On the constructive-discharge claim, the panel holds that the jury could have found that the accommodations for breastfeeding that the city offered were so inadequate, that “any reasonable person” in Hicks’s position “would have been compelled to resign.”

The panel also holds that lactation is a “medical condition” related to pregnancy or childbirth, and is thus protected by the PDA.

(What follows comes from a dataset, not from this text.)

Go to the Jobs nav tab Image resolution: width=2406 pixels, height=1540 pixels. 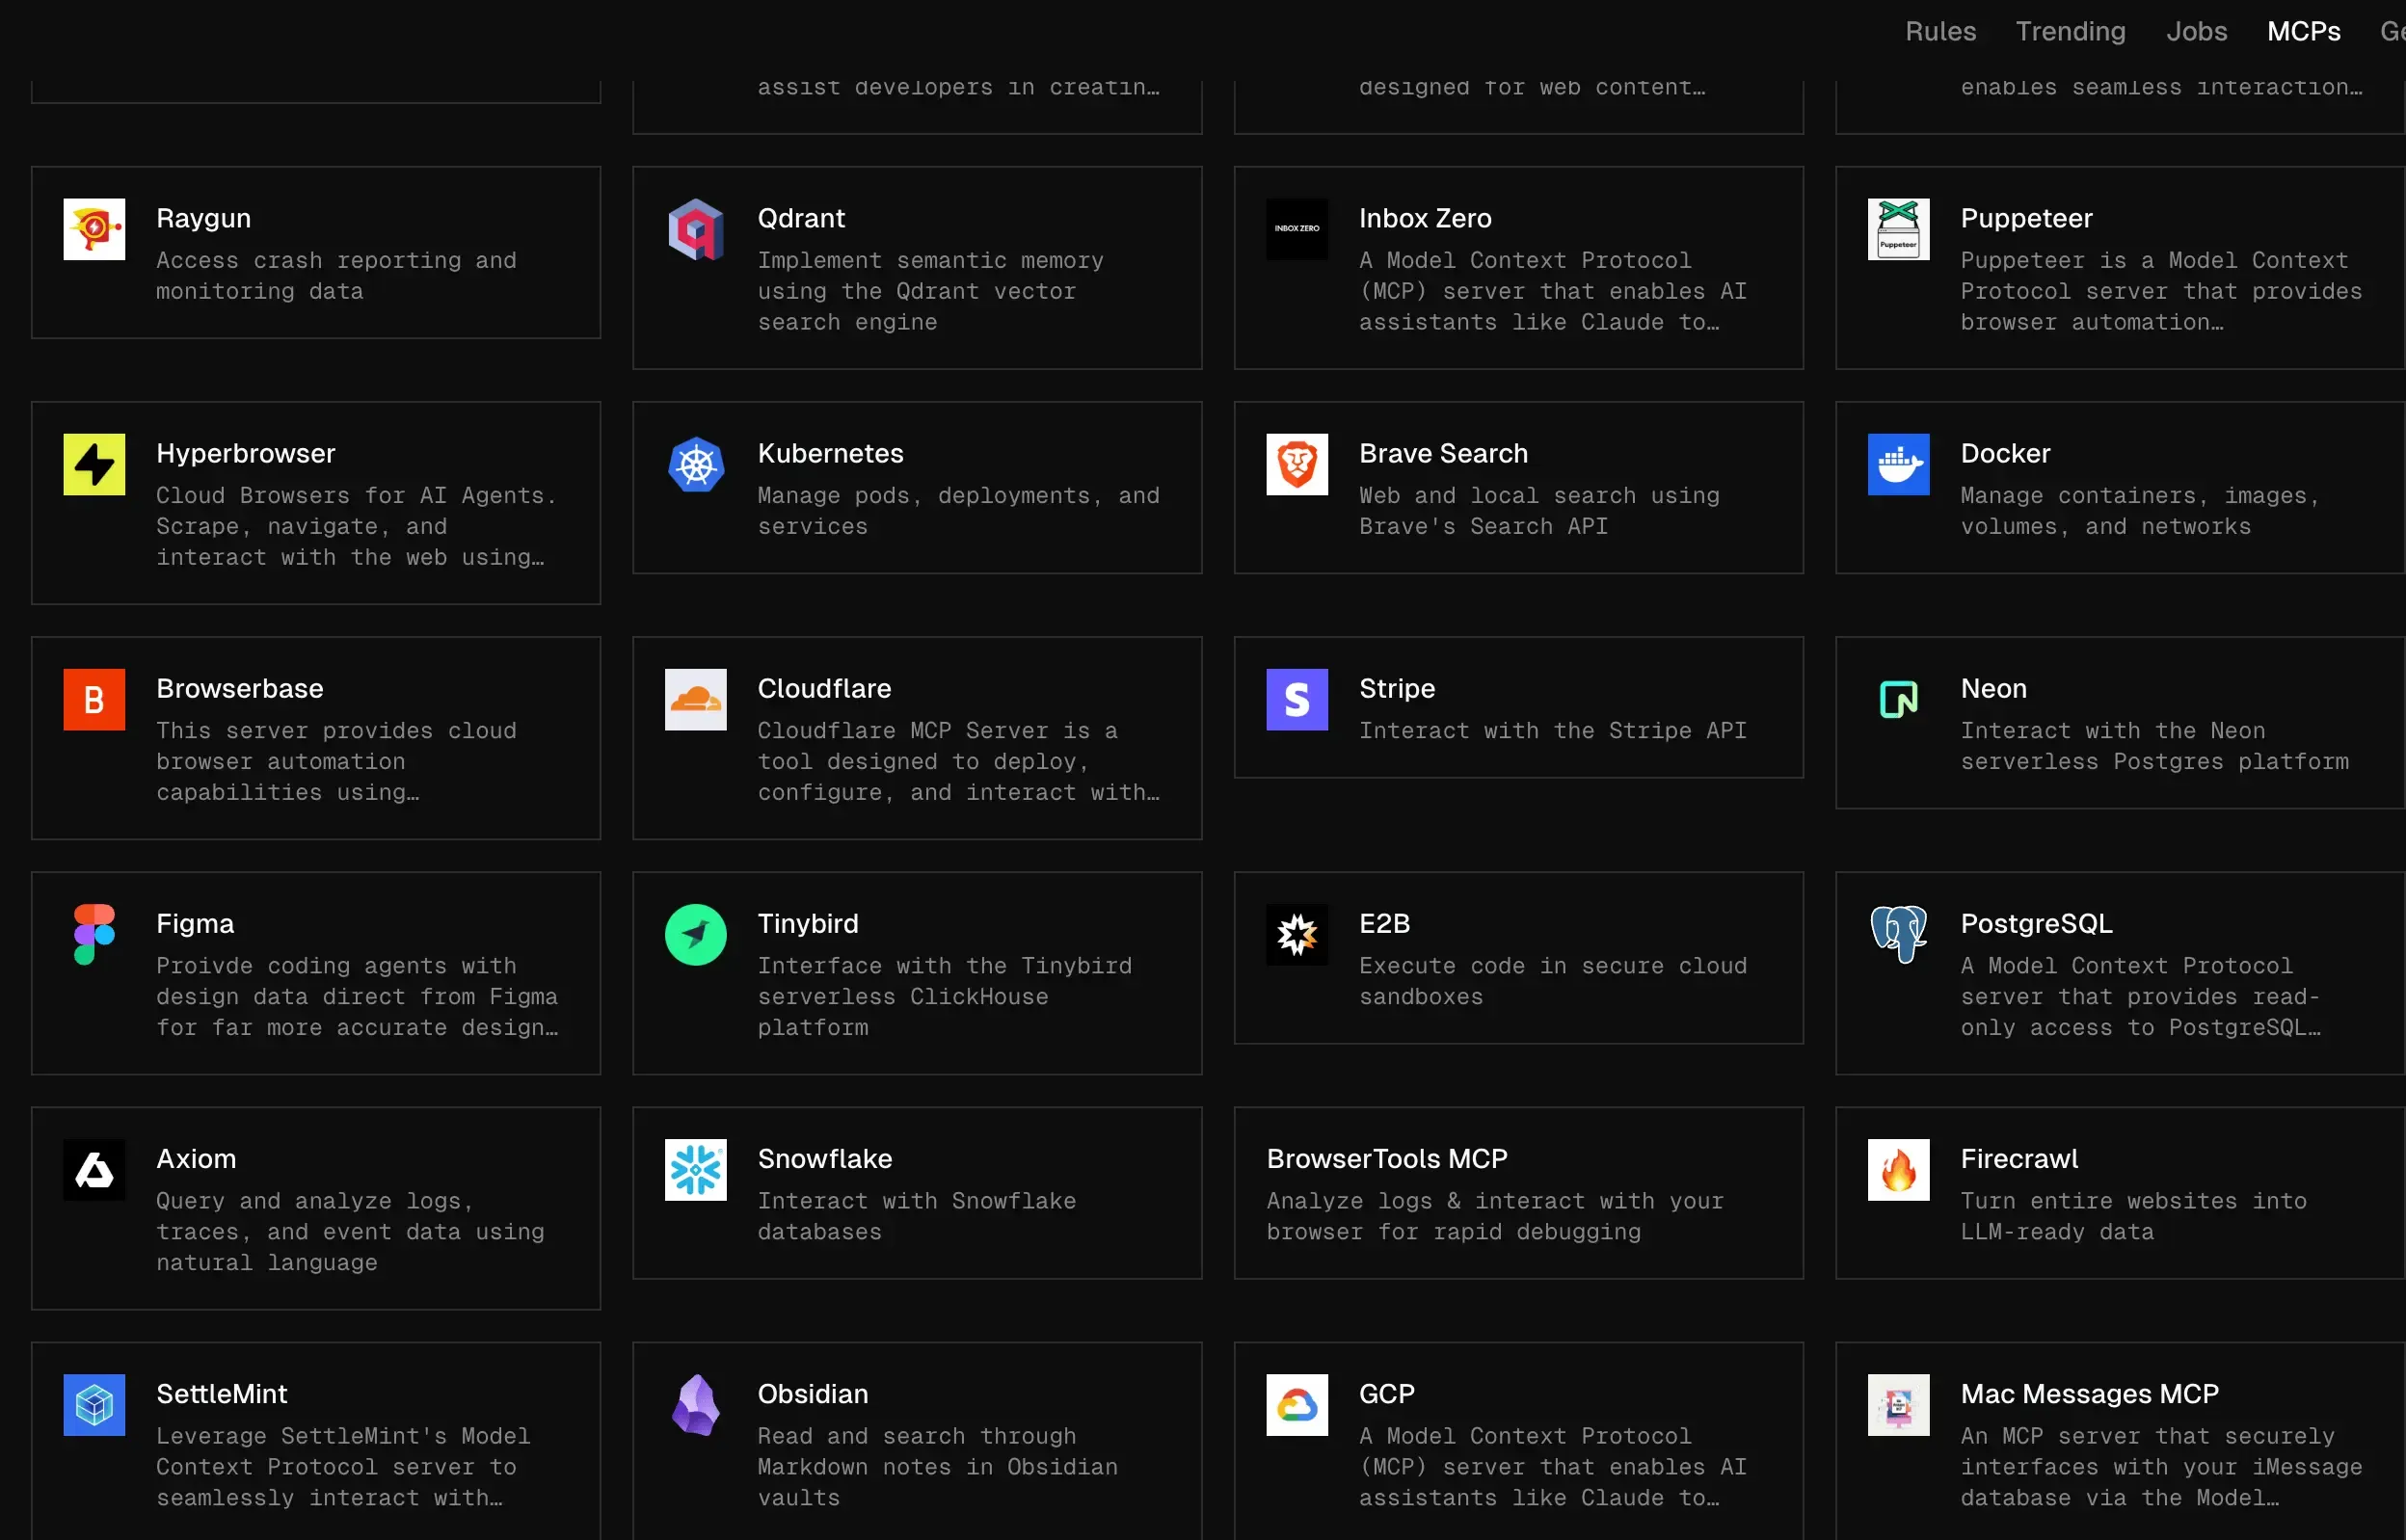pos(2196,31)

“[I]t is a common-sense conclusion that breastfeeding is a sufficiently similar gender-specific condition covered by the broad catchall phrase included in the PDA …. We have little trouble concluding that Congress intended the PDA to include physiological conditions post-pregnancy. The PDA would be rendered a nullity if women were protected during a pregnancy but then could be readily terminated for breastfeeding–an important pregnancy-related8 ‘physiological process.'”

While noting that the PDA did not require that Hicks receive special accommodations, “the jury found that the City’s action in refusing an accommodation afforded to other employees compelled Hicks to resign. In the eyes of a jury, this constituted a constructive discharge, which is effectively an adverse action.”

Finally, the panel rejects the city’s defense (that Hicks did not mitigate her damages by seeking comparable work) and a challenge to the jury instructions.